I am working on a utility for a full export (inconsistent, non-transactional) for subsequent data processing elsewhere. I would appreciate your feedback on the approach and any concerns.
(For now, ignore the fact that the client runs from only one client node and not scalable)
The first thing to get over was to batch taking care of the 5s limit. Based on your feedback in other threads, I have the following code that is the crux of the loop to fetch a given range of keys
Couple of questions on this
I know there is a newer split-key-ranges-by-size API coming up in 7.0 . But for now, is the approach of ‘creating a new txn after a failure’ the best approach?
I feel a bit uneasy about the byte slice returned by .Get() - how long is that slice valid? Should I clone it before assigning it to a variable (see line 178) which is referenced in the next loop?
Future plans
Ideal setup, if it is possible, would be to make sure I can narrow down each key-range to a particular host and make the read local (by having an agent run local to that node), filter some data locally, and then return data to caller. The challenge of course would be test if filtering would add any value and how to make it generic to be useful in an open-source project. But I am working on it.

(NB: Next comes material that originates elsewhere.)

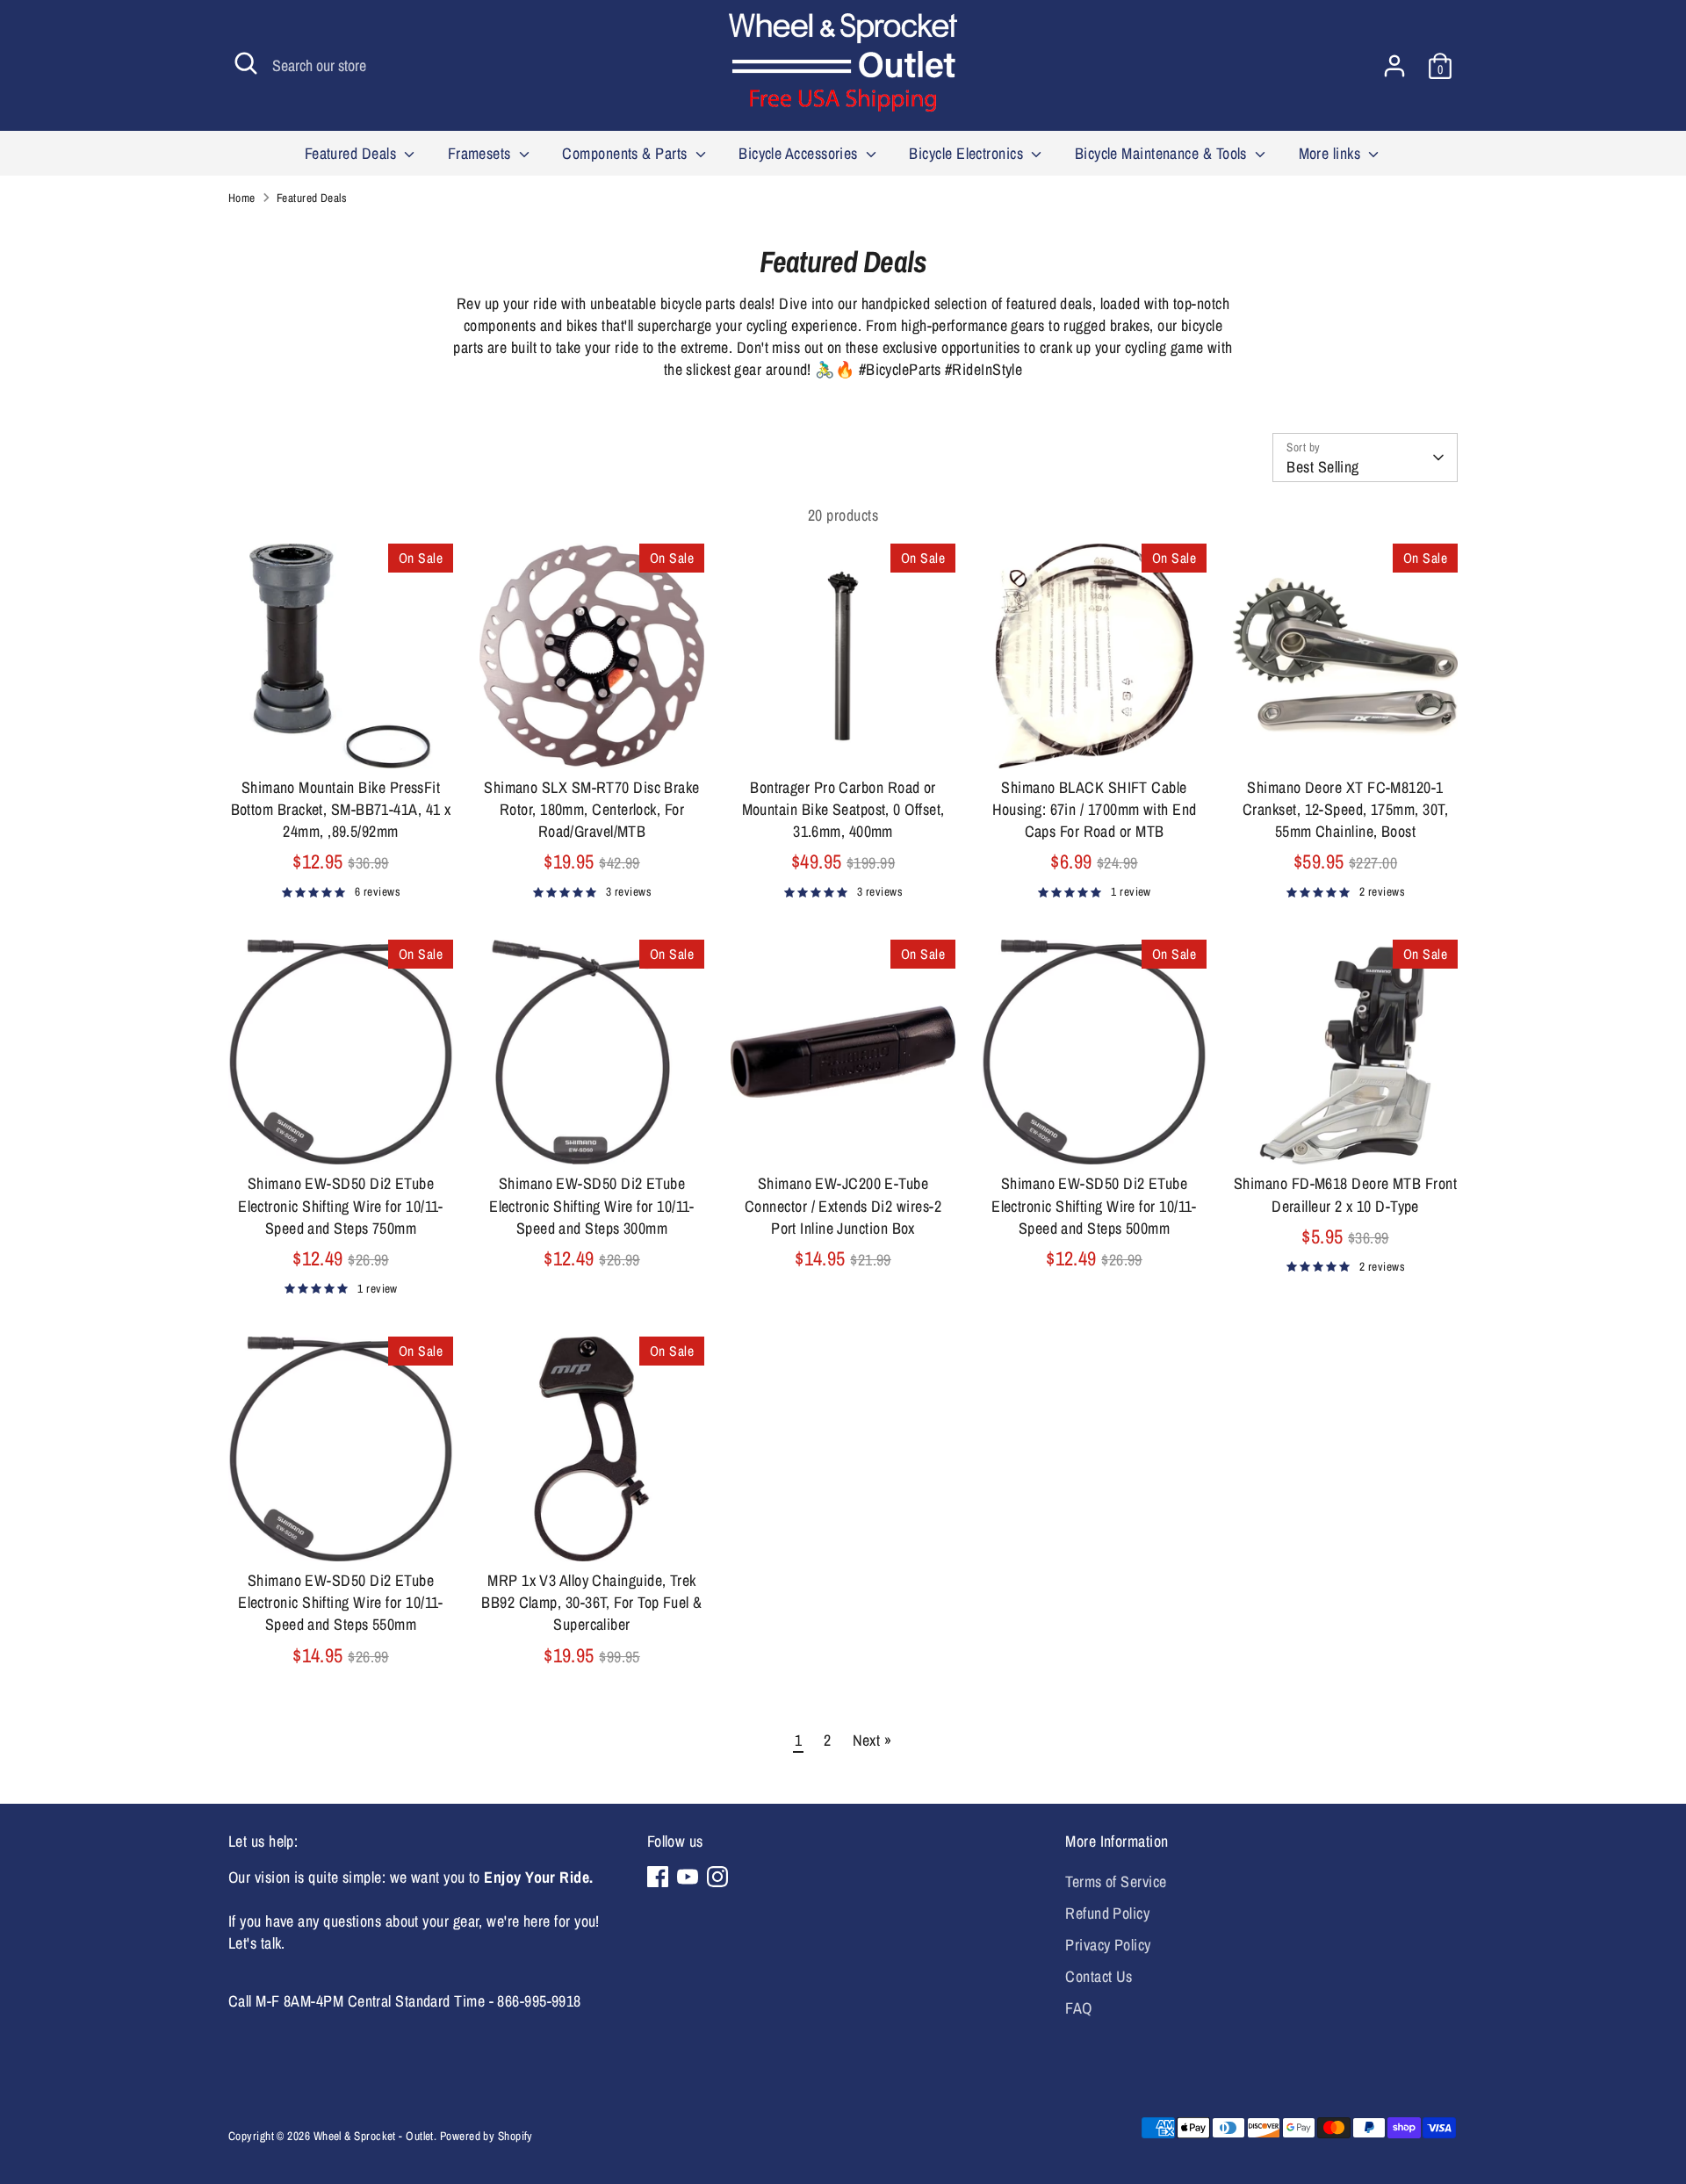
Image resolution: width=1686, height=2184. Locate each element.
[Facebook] (657, 1876)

Let me know if you have any thoughts on it. Lot of this is based on hunches, only tests will show if there is any value in doing this.
Any feed back is appreciated. The wip code is open-source, although it is just a prototype now
I appreciate if anyone who knows the Go binding has any input on this.
I see that this code is creating a new slice of KeyValue structs, but since the .Value is being recast with unsafe, I am not quite sure what is going on
I am not a Go expert, but looking at this, it appears that stringRefToSlice is using C.GoBytes to copy the data from the C buffer into a Go buffer. My understanding, then, is that the memory lifetime is not tied to any underlying native object.